#### What is expected:
Revise these lines so that "Instruction" becomes "Goal" wherever it occurs, leaving everything else as it is.
::: Task input
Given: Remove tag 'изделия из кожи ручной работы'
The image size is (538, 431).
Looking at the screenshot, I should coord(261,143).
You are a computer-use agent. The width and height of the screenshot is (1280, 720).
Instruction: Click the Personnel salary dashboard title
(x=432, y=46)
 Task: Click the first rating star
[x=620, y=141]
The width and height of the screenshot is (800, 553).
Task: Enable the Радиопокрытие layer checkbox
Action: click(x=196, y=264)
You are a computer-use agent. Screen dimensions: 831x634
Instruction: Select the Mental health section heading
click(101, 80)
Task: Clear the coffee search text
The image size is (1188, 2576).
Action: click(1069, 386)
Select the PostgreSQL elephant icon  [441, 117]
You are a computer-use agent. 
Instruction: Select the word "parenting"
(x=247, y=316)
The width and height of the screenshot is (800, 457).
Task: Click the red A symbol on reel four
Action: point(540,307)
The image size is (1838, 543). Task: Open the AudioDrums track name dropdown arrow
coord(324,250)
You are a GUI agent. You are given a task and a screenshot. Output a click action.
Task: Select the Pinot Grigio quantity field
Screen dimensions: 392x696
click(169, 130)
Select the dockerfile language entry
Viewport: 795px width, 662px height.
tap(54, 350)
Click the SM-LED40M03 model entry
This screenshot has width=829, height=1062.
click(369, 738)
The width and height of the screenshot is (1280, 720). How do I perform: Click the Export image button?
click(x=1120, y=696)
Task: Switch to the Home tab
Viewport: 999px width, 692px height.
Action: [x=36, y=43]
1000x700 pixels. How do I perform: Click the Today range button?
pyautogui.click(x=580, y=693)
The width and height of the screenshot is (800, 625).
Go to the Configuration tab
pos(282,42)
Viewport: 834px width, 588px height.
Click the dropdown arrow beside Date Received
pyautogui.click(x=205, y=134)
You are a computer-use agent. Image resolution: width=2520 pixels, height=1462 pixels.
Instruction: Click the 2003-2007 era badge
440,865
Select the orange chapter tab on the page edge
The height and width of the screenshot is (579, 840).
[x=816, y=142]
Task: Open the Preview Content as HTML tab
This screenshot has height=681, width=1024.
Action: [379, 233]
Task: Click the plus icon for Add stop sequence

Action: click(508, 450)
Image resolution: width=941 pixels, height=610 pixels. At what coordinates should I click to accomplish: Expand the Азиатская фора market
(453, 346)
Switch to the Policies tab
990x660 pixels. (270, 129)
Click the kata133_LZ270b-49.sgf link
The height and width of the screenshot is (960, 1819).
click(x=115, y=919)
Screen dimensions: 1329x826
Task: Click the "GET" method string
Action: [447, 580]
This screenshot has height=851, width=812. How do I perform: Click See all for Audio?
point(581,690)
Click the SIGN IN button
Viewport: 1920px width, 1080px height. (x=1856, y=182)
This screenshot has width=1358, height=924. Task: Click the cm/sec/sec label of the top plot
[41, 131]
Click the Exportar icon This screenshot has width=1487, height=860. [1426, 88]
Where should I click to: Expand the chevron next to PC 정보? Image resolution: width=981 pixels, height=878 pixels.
::::::
#### Written solution:
Given: Remove tag 'изделия из кожи ручной работы'
The image size is (538, 431).
Looking at the screenshot, I should coord(261,143).
You are a computer-use agent. The width and height of the screenshot is (1280, 720).
Goal: Click the Personnel salary dashboard title
(x=432, y=46)
 Task: Click the first rating star
[x=620, y=141]
The width and height of the screenshot is (800, 553).
Task: Enable the Радиопокрытие layer checkbox
Action: click(x=196, y=264)
You are a computer-use agent. Screen dimensions: 831x634
Goal: Select the Mental health section heading
click(101, 80)
Task: Clear the coffee search text
The image size is (1188, 2576).
Action: click(1069, 386)
Select the PostgreSQL elephant icon  [441, 117]
You are a computer-use agent. 
Goal: Select the word "parenting"
(x=247, y=316)
The width and height of the screenshot is (800, 457).
Task: Click the red A symbol on reel four
Action: point(540,307)
The image size is (1838, 543). Task: Open the AudioDrums track name dropdown arrow
coord(324,250)
You are a GUI agent. You are given a task and a screenshot. Output a click action.
Task: Select the Pinot Grigio quantity field
Screen dimensions: 392x696
click(169, 130)
Select the dockerfile language entry
Viewport: 795px width, 662px height.
tap(54, 350)
Click the SM-LED40M03 model entry
This screenshot has width=829, height=1062.
click(369, 738)
The width and height of the screenshot is (1280, 720). How do I perform: Click the Export image button?
click(x=1120, y=696)
Task: Switch to the Home tab
Viewport: 999px width, 692px height.
Action: [x=36, y=43]
1000x700 pixels. How do I perform: Click the Today range button?
pyautogui.click(x=580, y=693)
The width and height of the screenshot is (800, 625).
Go to the Configuration tab
pos(282,42)
Viewport: 834px width, 588px height.
Click the dropdown arrow beside Date Received
pyautogui.click(x=205, y=134)
You are a computer-use agent. Image resolution: width=2520 pixels, height=1462 pixels.
Goal: Click the 2003-2007 era badge
440,865
Select the orange chapter tab on the page edge
The height and width of the screenshot is (579, 840).
[x=816, y=142]
Task: Open the Preview Content as HTML tab
This screenshot has height=681, width=1024.
Action: [379, 233]
Task: Click the plus icon for Add stop sequence

Action: click(508, 450)
Image resolution: width=941 pixels, height=610 pixels. At what coordinates should I click to accomplish: Expand the Азиатская фора market
(453, 346)
Switch to the Policies tab
990x660 pixels. (270, 129)
Click the kata133_LZ270b-49.sgf link
The height and width of the screenshot is (960, 1819).
click(x=115, y=919)
Screen dimensions: 1329x826
Task: Click the "GET" method string
Action: [447, 580]
This screenshot has height=851, width=812. How do I perform: Click See all for Audio?
point(581,690)
Click the SIGN IN button
Viewport: 1920px width, 1080px height. (x=1856, y=182)
This screenshot has width=1358, height=924. Task: Click the cm/sec/sec label of the top plot
[41, 131]
Click the Exportar icon This screenshot has width=1487, height=860. [1426, 88]
Where should I click to: Expand the chevron next to PC 정보? Image resolution: width=981 pixels, height=878 pixels.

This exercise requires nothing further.